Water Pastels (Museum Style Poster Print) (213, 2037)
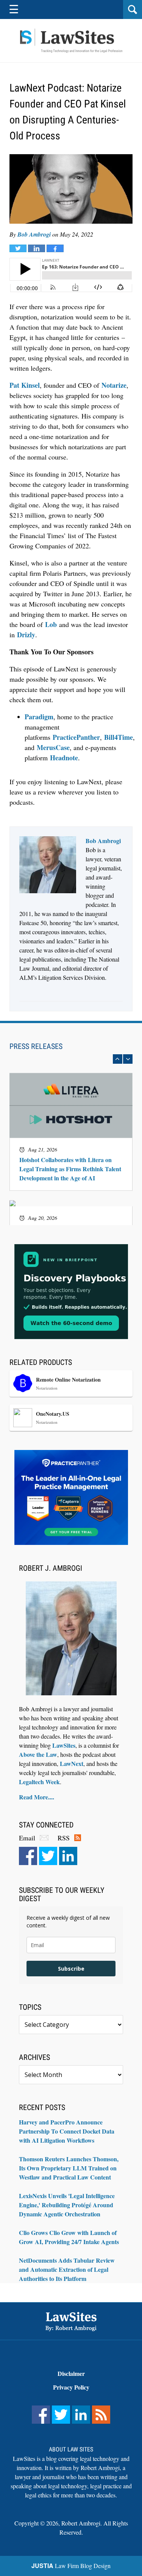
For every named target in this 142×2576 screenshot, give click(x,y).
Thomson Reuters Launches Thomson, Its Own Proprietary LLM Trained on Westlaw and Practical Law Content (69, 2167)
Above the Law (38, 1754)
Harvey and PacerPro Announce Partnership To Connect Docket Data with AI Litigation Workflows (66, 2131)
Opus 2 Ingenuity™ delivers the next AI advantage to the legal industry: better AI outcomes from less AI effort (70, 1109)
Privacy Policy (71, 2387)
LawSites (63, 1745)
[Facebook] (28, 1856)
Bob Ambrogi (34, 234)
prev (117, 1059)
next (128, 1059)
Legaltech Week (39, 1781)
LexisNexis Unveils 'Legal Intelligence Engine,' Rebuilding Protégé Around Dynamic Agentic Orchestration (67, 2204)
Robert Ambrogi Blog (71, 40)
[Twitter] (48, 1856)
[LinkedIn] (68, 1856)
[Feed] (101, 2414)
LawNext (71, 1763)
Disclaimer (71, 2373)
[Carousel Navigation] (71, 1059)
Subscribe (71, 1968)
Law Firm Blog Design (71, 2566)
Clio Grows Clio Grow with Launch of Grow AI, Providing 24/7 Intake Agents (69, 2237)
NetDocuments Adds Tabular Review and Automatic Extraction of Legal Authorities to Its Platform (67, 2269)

========

Problem details →
Without the pictures, give back every record precisely as shown.

Result for this exercise →
Water Pastels (Museum Style Poster Print) (213, 2037)
For every named target in this 142×2576 screenshot, give click(x,y).
Thomson Reuters Launches Thomson, Its Own Proprietary LLM Trained on Westlaw and Practical Law Content (69, 2167)
Above the Law (38, 1754)
Harvey and PacerPro Announce Partnership To Connect Docket Data with AI Litigation Workflows (66, 2131)
Opus 2 Ingenuity™ delivers the next AI advantage to the legal industry: better AI outcomes from less AI effort (70, 1109)
Privacy Policy (71, 2387)
LawSites (63, 1745)
[Facebook] (28, 1856)
Bob Ambrogi (34, 234)
prev (117, 1059)
next (128, 1059)
Legaltech Week (39, 1781)
LexisNexis Unveils 'Legal Intelligence Engine,' Rebuilding Protégé Around Dynamic Agentic Orchestration (67, 2204)
Robert Ambrogi Blog (71, 40)
[Twitter] (48, 1856)
[LinkedIn] (68, 1856)
[Feed] (101, 2414)
LawNext (71, 1763)
Disclaimer (71, 2373)
[Carousel Navigation] (71, 1059)
Subscribe (71, 1968)
Law Firm Blog Design (71, 2566)
Clio Grows Clio Grow with Launch of Grow AI, Providing 24/7 Intake Agents (69, 2237)
NetDocuments Adds Tabular Review and Automatic Extraction of Legal Authorities to Its Platform (67, 2269)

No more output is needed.